As the newer eateries emphasize originality, analysts warn that fast food chains that are trying to Indianize too much are losing out customers. When Wendy’s, the third largest U.S. hamburger chain, opened in India it abandoned its trademark menu and introduced distinctively Indian items. The chain has faltered.
Interestingly while it’s only now that new gourmet entrants are maintaining the brand profile, one American brand, TGIF, the famous casual diner, perhaps one of the first entrants in the Indian market, always retained its brand originality. TGIF was somewhat ahead of its time when it ensured not only that its menu stayed original, but even the taste of its Jack Daniel’s barbecue sauces replicated the taste in America. The restaurant consistently remains a favorite of a niche segment and has been going strong with its latest opening in Kolkata late last year.

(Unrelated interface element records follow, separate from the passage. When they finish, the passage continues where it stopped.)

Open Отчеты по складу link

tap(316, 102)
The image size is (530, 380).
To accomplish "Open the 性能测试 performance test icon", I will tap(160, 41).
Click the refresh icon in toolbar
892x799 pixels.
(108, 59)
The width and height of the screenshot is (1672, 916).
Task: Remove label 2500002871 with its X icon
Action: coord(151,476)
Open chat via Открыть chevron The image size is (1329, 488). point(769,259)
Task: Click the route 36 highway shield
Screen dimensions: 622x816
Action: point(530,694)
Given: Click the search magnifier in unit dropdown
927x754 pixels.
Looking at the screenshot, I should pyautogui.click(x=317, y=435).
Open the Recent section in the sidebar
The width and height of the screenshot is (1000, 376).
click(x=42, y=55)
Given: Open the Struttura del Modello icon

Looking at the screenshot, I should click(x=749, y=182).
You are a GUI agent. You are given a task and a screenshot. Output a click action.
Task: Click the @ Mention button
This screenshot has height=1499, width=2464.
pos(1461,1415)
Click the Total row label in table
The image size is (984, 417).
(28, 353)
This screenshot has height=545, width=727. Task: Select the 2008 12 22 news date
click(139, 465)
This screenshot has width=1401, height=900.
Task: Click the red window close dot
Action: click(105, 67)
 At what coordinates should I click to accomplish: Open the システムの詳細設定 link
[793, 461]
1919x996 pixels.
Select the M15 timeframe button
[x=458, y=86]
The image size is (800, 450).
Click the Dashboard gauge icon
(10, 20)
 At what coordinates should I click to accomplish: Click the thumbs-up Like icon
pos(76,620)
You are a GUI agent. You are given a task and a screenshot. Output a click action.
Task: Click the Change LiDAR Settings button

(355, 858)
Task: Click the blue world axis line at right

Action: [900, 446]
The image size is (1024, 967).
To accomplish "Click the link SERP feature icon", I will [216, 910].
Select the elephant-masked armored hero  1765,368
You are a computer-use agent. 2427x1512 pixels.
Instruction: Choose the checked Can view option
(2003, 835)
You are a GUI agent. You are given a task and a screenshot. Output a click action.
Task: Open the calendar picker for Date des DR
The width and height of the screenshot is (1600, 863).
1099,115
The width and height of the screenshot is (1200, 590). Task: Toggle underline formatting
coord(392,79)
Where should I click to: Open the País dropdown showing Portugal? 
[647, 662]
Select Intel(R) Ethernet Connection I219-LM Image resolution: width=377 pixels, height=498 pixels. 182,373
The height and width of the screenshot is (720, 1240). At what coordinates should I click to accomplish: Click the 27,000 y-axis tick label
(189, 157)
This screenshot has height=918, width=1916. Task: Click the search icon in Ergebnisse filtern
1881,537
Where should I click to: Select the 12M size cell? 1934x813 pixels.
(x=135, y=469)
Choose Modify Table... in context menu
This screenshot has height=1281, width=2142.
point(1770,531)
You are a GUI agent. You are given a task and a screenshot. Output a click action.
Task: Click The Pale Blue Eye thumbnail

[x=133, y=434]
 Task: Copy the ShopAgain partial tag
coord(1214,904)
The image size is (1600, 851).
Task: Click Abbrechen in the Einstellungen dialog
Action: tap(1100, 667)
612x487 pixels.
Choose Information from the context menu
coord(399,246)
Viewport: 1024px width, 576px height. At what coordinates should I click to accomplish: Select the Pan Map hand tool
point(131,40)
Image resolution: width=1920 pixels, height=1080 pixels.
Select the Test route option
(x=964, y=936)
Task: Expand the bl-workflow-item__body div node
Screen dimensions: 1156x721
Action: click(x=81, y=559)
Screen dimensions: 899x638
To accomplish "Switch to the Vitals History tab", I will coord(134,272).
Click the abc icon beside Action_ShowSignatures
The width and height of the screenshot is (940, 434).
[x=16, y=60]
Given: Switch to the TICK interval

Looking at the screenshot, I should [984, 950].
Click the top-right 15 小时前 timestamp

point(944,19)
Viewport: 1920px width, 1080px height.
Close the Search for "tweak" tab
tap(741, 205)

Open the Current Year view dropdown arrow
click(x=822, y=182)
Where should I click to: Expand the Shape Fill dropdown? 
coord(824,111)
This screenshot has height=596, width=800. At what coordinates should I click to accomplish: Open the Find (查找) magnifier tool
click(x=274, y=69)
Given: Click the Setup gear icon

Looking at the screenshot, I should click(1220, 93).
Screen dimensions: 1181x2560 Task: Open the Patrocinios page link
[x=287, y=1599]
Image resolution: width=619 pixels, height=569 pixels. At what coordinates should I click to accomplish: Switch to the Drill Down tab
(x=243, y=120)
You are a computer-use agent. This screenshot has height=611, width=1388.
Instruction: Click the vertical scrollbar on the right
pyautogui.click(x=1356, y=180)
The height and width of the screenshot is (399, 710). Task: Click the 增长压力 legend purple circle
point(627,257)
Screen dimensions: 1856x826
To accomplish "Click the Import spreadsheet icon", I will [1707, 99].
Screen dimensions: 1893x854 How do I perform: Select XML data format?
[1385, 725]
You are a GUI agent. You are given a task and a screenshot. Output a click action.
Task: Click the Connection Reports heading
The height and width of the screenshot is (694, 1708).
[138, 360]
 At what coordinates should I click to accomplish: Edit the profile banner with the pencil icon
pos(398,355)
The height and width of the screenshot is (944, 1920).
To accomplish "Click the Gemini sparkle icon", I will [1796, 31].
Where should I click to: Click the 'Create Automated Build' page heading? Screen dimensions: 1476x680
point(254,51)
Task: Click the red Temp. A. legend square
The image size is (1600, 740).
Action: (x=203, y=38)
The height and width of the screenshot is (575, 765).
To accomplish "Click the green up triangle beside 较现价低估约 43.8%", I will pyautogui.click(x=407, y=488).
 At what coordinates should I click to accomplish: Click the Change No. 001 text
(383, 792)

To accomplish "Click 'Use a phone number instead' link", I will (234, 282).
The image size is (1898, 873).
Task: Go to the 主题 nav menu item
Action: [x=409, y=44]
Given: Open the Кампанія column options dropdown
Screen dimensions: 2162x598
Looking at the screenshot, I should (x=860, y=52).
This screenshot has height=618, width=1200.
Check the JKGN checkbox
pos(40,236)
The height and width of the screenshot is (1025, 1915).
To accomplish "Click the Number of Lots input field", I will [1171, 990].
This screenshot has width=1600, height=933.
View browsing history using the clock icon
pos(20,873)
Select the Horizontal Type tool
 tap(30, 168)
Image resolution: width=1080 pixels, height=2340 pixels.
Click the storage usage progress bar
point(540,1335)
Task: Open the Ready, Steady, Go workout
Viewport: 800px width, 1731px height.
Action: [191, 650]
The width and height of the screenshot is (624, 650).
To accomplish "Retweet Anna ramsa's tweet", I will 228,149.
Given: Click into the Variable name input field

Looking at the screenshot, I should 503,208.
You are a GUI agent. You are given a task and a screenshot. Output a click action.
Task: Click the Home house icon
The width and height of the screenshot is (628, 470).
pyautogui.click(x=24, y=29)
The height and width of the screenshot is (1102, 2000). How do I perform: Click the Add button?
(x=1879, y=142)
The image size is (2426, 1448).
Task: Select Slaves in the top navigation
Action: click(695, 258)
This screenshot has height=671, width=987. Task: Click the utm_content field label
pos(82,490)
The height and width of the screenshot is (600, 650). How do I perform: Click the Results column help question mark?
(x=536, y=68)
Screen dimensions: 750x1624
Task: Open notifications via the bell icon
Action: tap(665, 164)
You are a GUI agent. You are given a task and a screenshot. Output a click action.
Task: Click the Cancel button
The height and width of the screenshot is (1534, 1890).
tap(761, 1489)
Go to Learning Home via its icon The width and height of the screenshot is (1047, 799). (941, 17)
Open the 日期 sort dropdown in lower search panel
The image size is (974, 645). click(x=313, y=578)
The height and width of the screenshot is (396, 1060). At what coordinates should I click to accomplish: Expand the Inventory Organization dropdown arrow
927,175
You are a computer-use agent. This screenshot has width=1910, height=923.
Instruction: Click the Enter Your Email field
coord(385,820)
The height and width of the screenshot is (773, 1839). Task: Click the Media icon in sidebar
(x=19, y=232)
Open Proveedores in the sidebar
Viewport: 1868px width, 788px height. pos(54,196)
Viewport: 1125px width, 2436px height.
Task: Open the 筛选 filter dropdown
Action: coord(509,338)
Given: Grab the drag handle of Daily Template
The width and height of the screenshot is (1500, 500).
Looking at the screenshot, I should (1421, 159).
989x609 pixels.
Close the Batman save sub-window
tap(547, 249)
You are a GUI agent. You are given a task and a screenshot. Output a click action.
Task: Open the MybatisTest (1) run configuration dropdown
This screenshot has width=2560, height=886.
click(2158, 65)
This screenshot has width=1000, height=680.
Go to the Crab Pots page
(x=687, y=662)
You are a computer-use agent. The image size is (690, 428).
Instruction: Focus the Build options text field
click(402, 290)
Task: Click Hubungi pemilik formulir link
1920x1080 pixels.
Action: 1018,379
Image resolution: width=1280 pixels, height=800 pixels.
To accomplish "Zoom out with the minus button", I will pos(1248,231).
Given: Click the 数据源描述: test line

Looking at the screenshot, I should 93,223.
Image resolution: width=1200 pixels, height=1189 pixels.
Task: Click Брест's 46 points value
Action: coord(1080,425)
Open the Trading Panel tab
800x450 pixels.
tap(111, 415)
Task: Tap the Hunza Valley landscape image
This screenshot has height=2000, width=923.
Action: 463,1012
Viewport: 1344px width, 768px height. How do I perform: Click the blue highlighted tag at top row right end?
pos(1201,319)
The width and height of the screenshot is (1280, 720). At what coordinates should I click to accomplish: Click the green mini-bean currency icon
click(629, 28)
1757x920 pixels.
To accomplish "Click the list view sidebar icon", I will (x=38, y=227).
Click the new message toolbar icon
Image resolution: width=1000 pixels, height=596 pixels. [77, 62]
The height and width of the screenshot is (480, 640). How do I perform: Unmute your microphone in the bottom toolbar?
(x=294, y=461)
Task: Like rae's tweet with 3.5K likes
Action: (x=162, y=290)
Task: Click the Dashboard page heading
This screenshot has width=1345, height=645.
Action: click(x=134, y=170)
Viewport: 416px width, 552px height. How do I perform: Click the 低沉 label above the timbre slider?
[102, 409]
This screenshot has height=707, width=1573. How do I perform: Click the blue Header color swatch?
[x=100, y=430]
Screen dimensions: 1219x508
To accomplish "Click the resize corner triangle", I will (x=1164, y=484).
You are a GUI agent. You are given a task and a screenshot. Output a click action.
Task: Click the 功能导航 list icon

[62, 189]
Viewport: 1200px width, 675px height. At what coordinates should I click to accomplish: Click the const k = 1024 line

Although Indians are welcoming global tastes, food industry insiders say restaurants have the difficult task of familiarizing them with the concept. While Nando’s has its servers educating the customers on the level of heat in its various peri-peri sauces, at Johnny Rockets the idea of having a burger not as a quick snack, but as a wholesome meal comprising pure meat patty, good quality bun and veggies had to be introduced. Chef Dean says, “When we started operations we obviously had concerns, but we based our belief on two simple things — today pizza and pasta are as common as a chapatti in every Indian household. Every kid is aware of these Italian staples so it was time to bring in the idea of a burger as an entrée in the Indian mindset.”
As food aficionados warm to this puritan food movement, the problems of efficiently procuring the ingredients in India is acute. Chef Dean says: “In India the supply chains are yet not matured, so getting the product sometimes becomes a problem. However, we tried to solve the problem by studying carefully what they do in the U.S. and work with local vendors to produce closest to our original ingredients. However, sometimes you have to give in to topography and understand. For instance, we could not get the exact flavor of American wing sauce as Indian chilies have a different profile. In America they use 18-19 varieties of chilies to get that robustness. However, despite our version of the wing sauce, it’s heartening to know that Indians continue to flock for our all original American burgers.”